Arrow-right Camera
The Spokesman-Review Newspaper
Spokane, Washington  Est. May 19, 1883

Large Piece Of Twa Plane Recovered

Associated Press

Divers in the TWA Flight 800 recovery effort mined a mother lode of wreckage Saturday, retrieving a huge double-decker chunk of the plane - complete with seats, windows, even a coffeepot.

The 40-by-60-foot piece of airplane - 15 windows long - was brought ashore by barges only hours after several other large, recognizable sections of fuselage were unloaded - one with the red-and-white TWA markings clearly visible.

On Friday, the plane’s sunken cockpit was located; officials expected to spend most of the weekend surveying it in preparation to raise it. Also recovered Friday and Saturday were seven more bodies, bringing the total number of victims recovered to 191.

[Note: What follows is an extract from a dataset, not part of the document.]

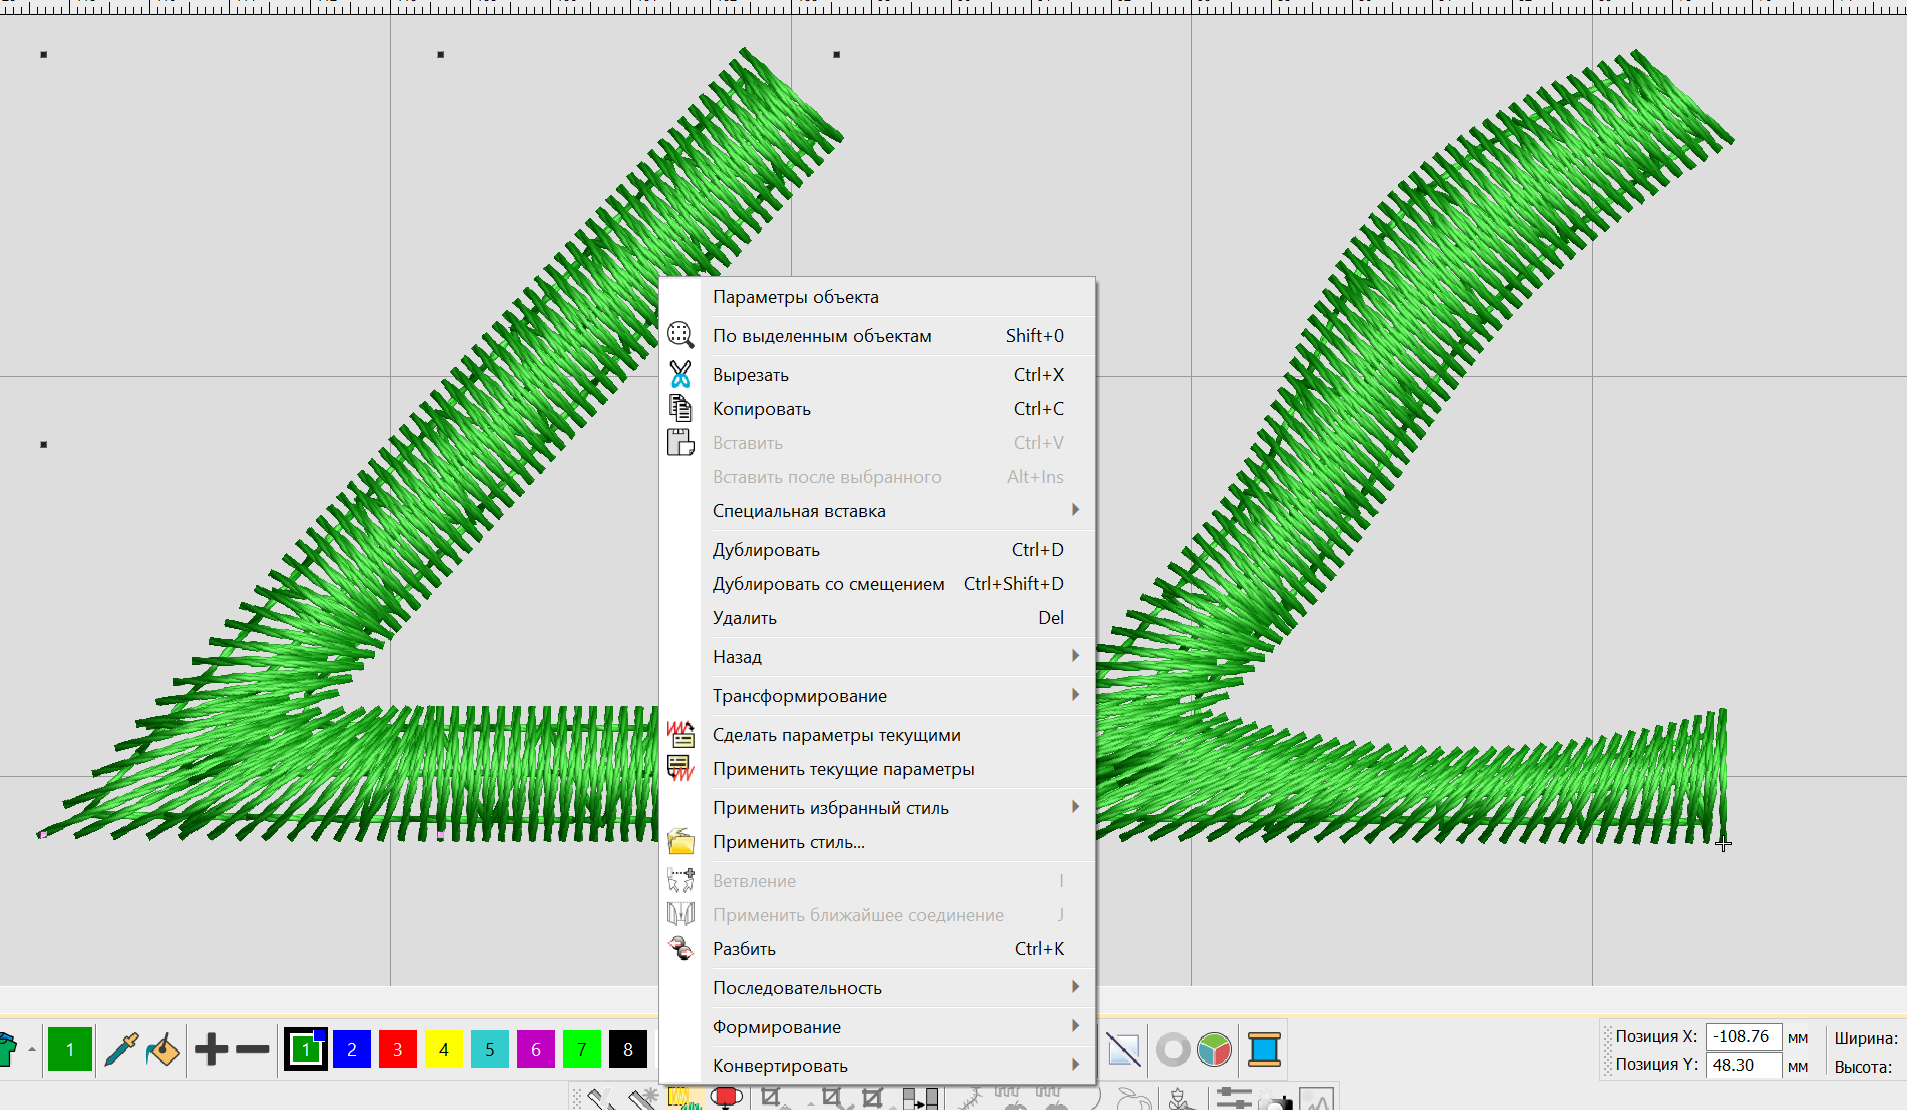Click the scissors icon beside Вырезать
Screen dimensions: 1907x1110
click(680, 375)
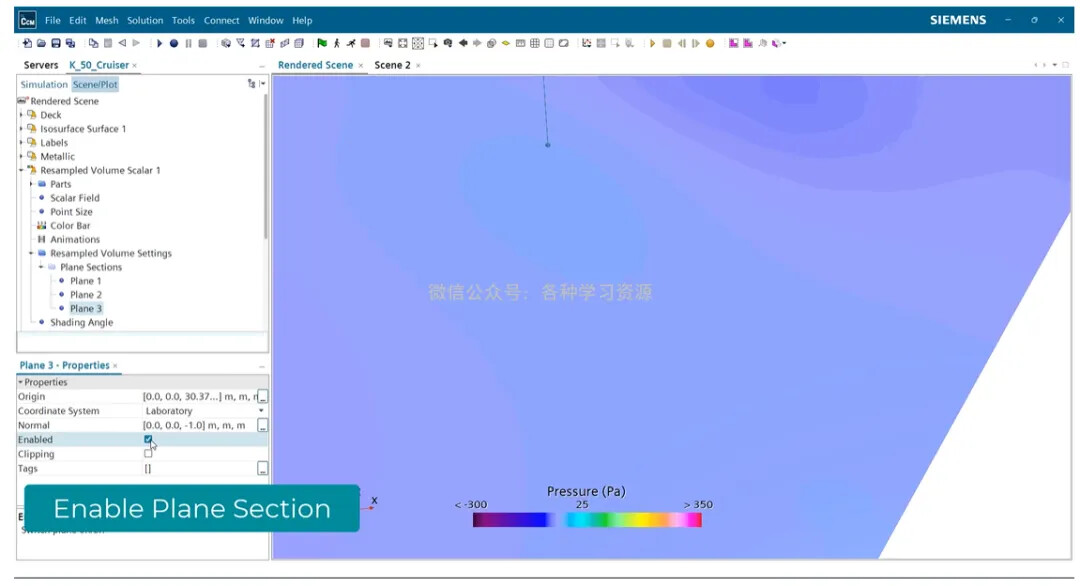
Task: Click the Simulation view button
Action: point(44,85)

Although investigators suspect a bomb caused the Paris-bound plane to explode July 17, killing all 230 people aboard, they have yet to come up with conclusive evidence. And they have not completely ruled out the possibility of a mechanical malfunction.

“We have yet to get to the point that we have a critical mass of information to make a determination,” said James Kallstrom, the FBI agent in charge of the probe.

Tests for chemical traces of explosives have so far yielded nothing. But Kallstrom said some fragments of the plane are still being tested for bomb residue by sophisticated equipment in Washington, D.C.

Any debris that could bear chemical traces of a bomb is initially tested by a portable machine in a hangar in Calverton, N.Y., where investigators are reconstructing the aircraft bit by bit. Promising fragments are transported to Washington for more sophisticated tests.